Fot. Dariusz Barański / Agencja Wyborcza.pl
Ocieplanie i chłodzenie
AUA, czyli Akcja Utylizacji Animozji ma na swoim koncie różne ciekawe przedsięwzięcia. A to na prima aprilis zamienili tablice przy wjeździe do Zielonej Góry i Gorzowa, a to topili marzannę w Warcie, a w Zielonej Górze wysłali ją w kosmos rakietą. Przyjeżdżali na mecz żużlowy do Zielonej Góry i ostentacyjnie siadali nie w klatce dla kibiców, ale razem z zielonogórzanami, aby pokazać, że można. I dobrze się bawili.
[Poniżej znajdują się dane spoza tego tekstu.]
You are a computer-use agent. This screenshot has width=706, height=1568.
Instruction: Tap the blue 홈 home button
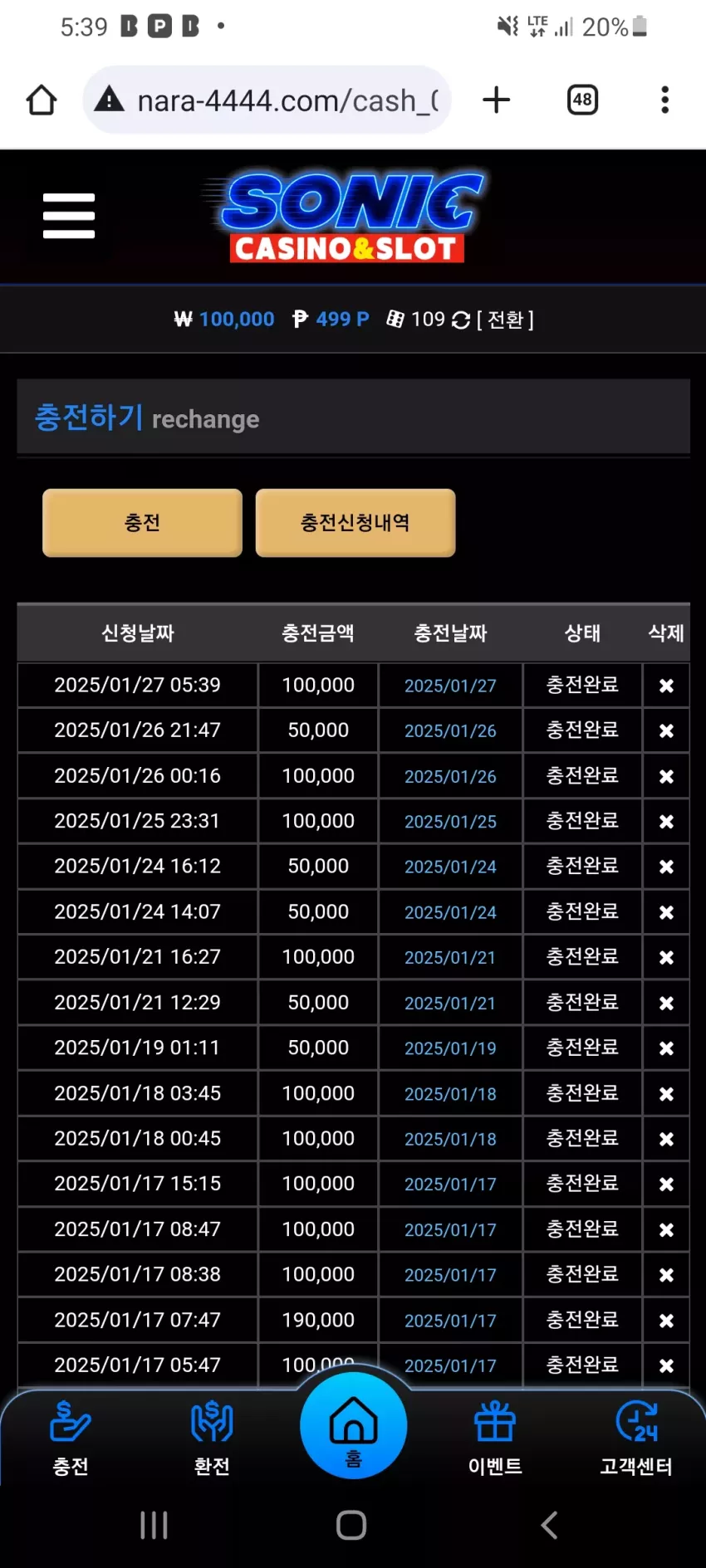[x=354, y=1425]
Kopali też tunel w wielkiej dziurze po fontannie Pauckscha aż do samej Zielonej Góry. Potem Daniel Adamski, który jest duszą i pomysłodawcą AUA, stworzył kolekcję aktów miejskich w Gorzowie i Zielonej Górze. - To było dla ocieplenia stosunków. Teraz chcieliśmy chłodzić emocje, te negatywne. Idea jest taka, że chcemy promować pozytywne aspekty spotkań sportowych Gorzowa i Zielonej Góry. Po meczach derbowych często pamiętamy wzajemne obrażanie, napisy, interwencje policji, czyli negatywne emocje. My chcemy pokazać, że można inaczej - mówi Daniel Adamski, fotoreporter Gazety.
Impreza została dofinansowana przez marszałka w ramach Dni Województwa Lubuskiego 2013.